Data shown:
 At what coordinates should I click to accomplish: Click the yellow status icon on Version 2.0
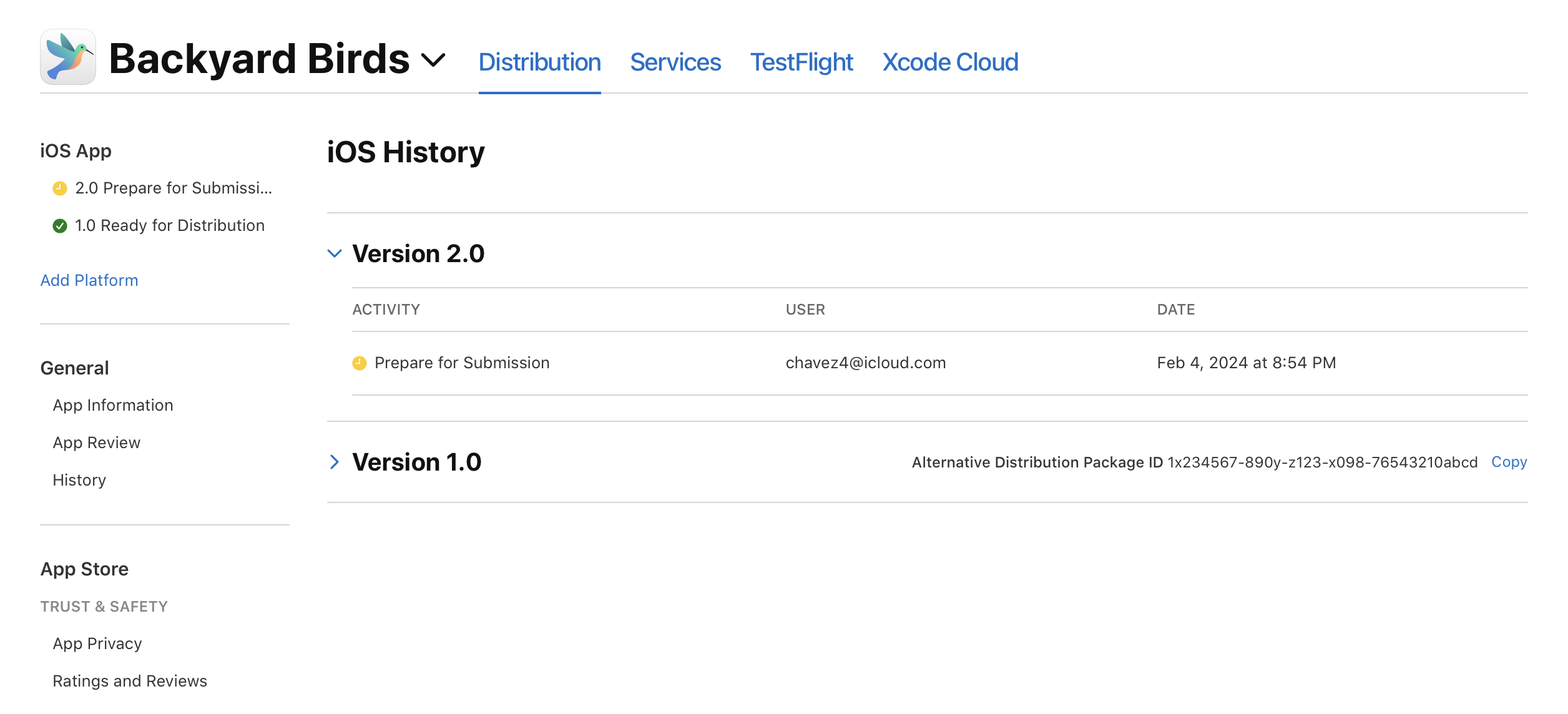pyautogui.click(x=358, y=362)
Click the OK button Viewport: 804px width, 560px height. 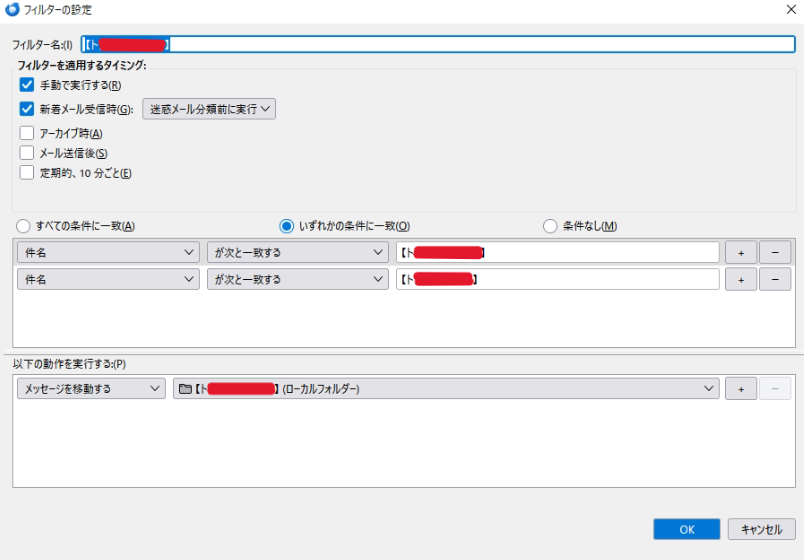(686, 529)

* * *

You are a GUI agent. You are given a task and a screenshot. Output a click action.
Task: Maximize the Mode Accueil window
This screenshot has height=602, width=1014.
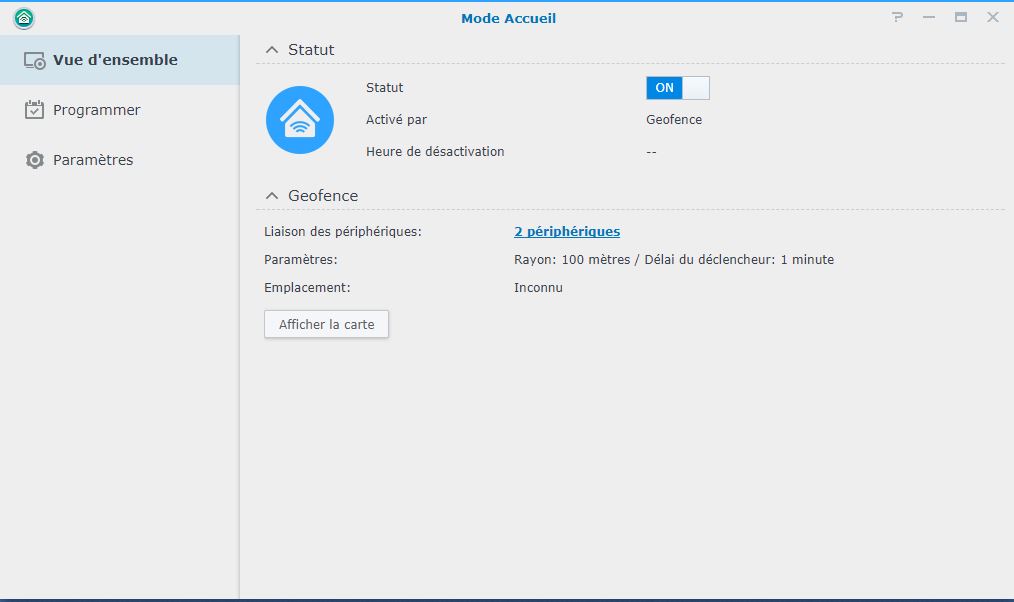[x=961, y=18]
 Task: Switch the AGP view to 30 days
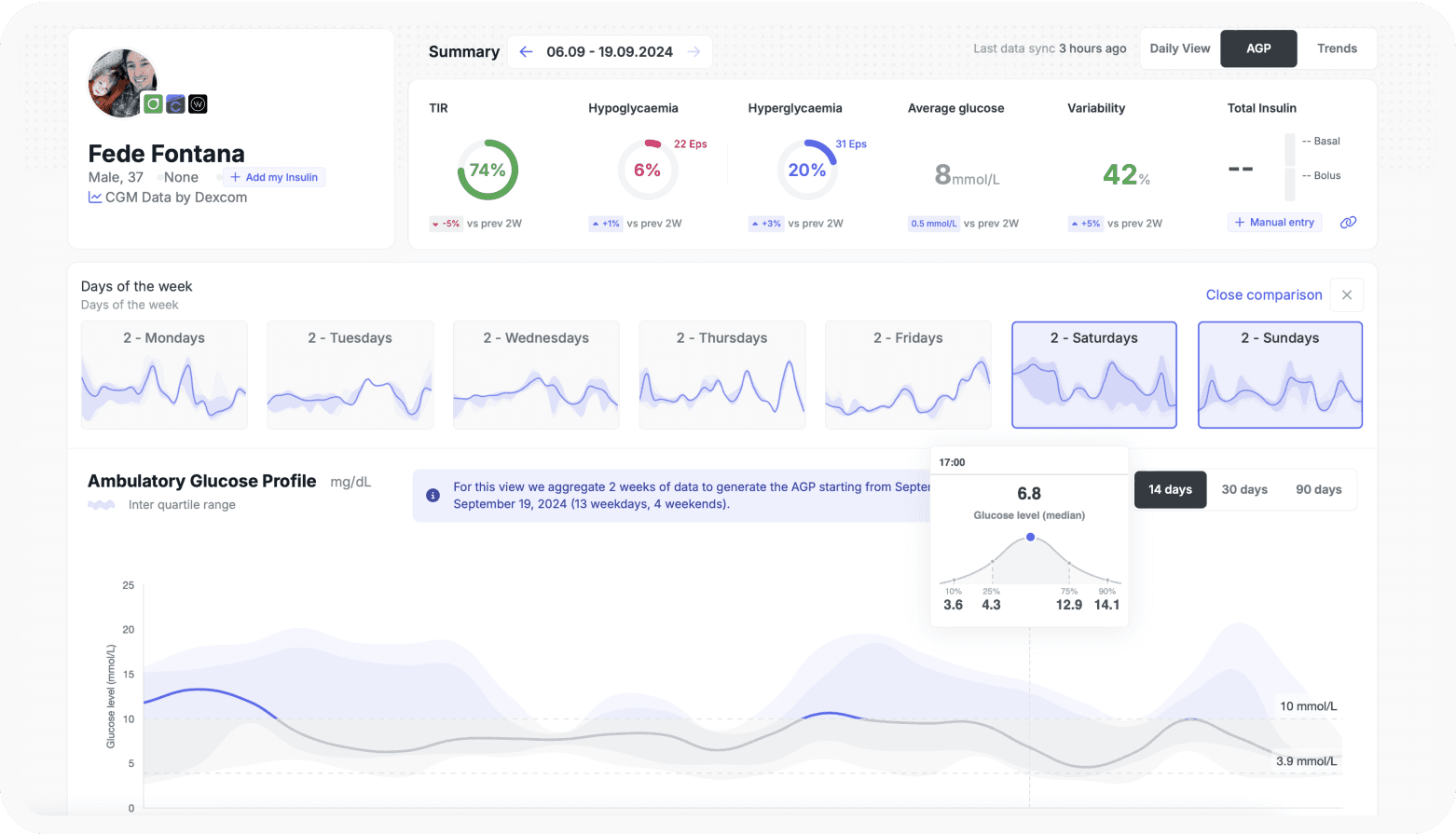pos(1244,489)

==

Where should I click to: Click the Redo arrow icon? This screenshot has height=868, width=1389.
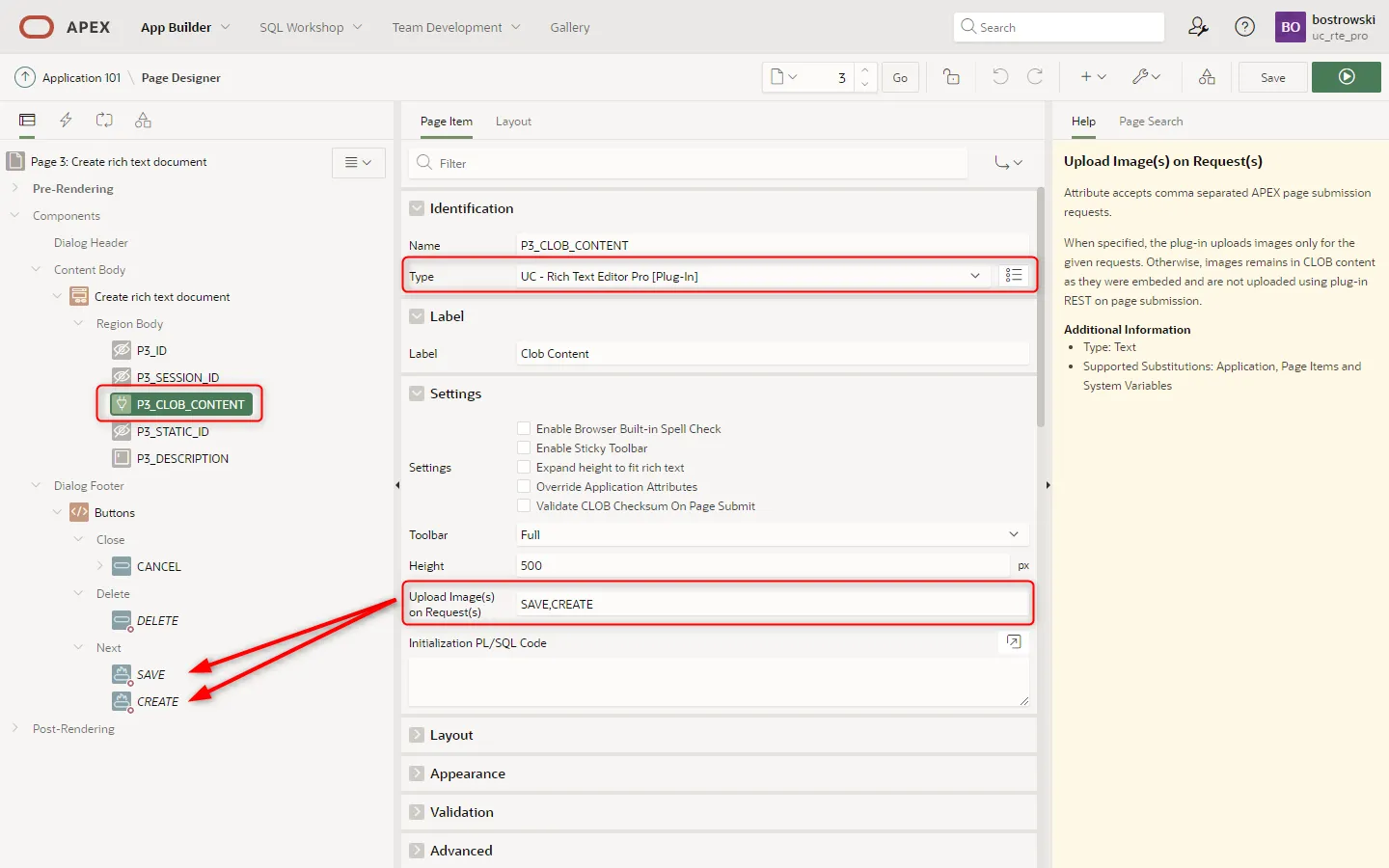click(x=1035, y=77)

Exercise goal: Rewrite the records from the line containing "Where should I" through the line containing "click(x=1035, y=77)", renaming "Redo" to "Undo" and keeping everything else unchanged. Leave the pictures out.

Reply to the task:
Where should I click to: Click the Undo arrow icon? This screenshot has height=868, width=1389.
click(x=1035, y=77)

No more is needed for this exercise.